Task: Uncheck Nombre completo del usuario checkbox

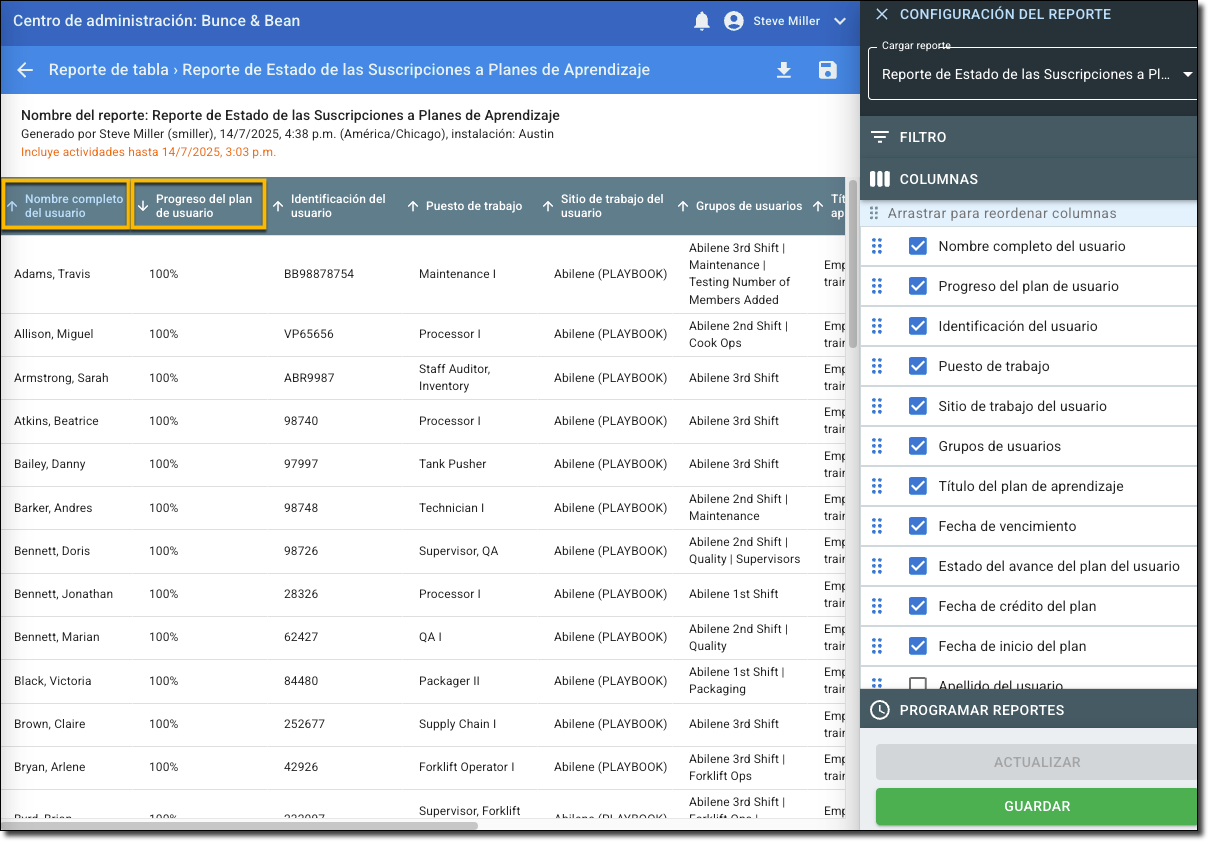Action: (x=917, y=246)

===============

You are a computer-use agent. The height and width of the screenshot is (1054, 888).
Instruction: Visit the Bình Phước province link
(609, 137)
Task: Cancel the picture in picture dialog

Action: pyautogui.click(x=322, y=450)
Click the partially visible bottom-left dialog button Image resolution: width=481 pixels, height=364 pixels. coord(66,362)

===============

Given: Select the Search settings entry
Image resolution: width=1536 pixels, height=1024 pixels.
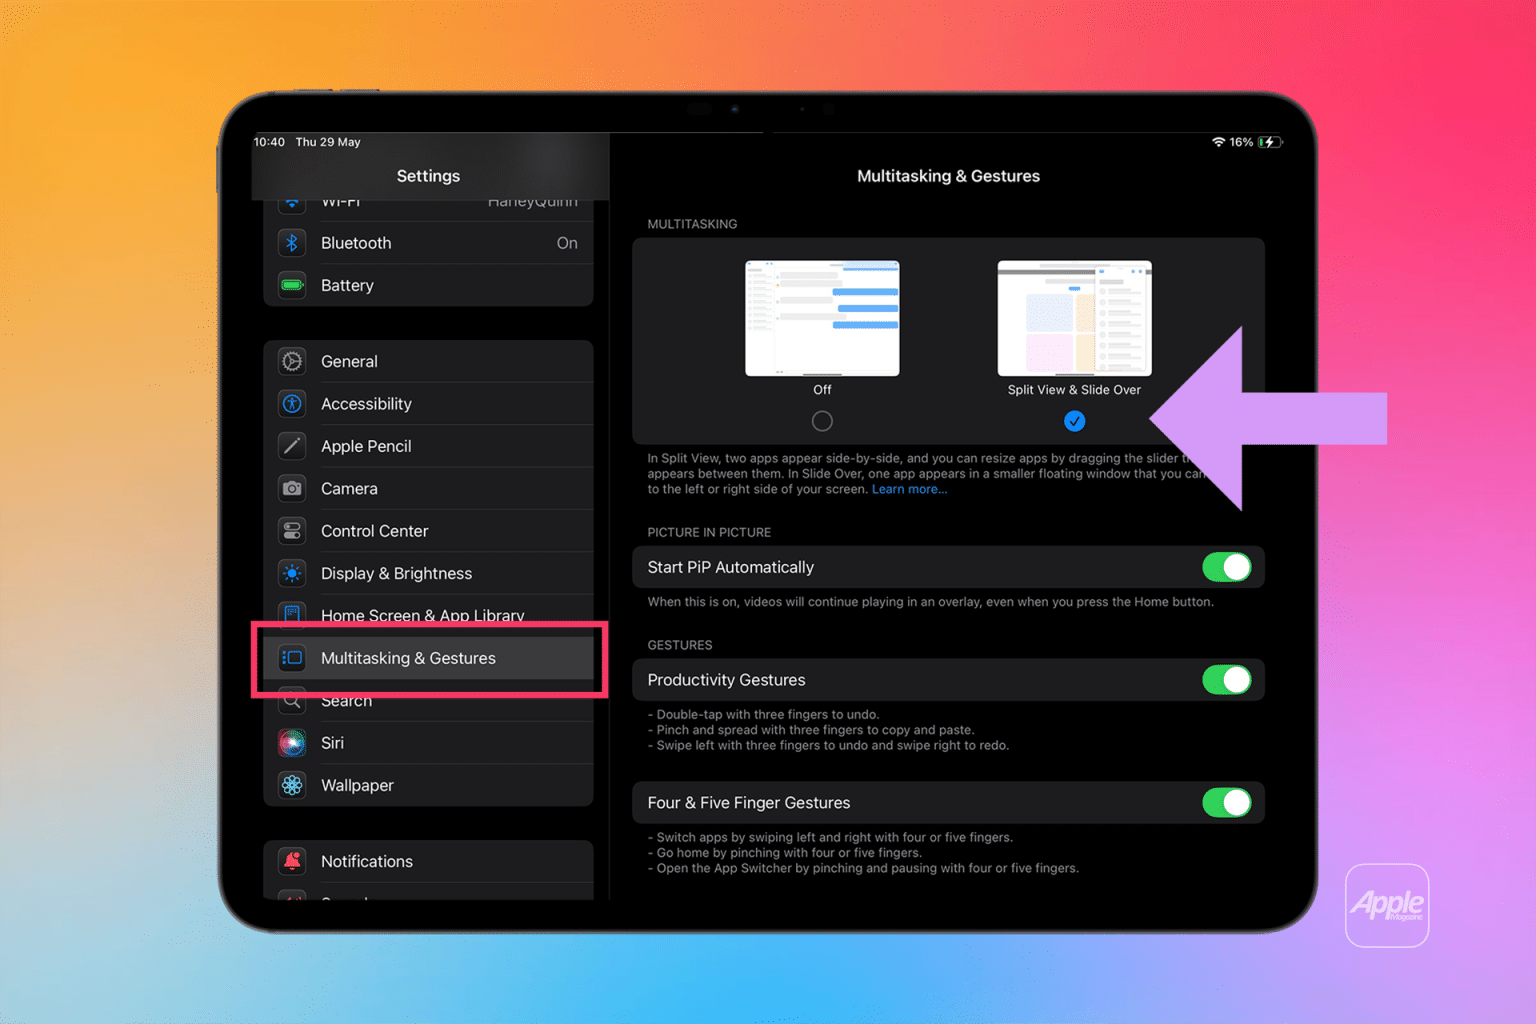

===============

**Short problem:** Convert the lines beginning with the one that contains "Task: Cancel the picture in picture dialog" and running through the one that contains "Click the partially" into a two-column CSV with the headers text and answer. Put each text and its answer on one row, with every field in quotation marks and any line breaks replaced by spaces.

**Response to the exercise:**
text,answer
"Task: Cancel the picture in picture dialog","Action: pyautogui.click(x=322, y=450)"
"Click the partially visible bottom-left dialog button Image resolution: width=481 pixels, height=364 pixels.","coord(66,362)"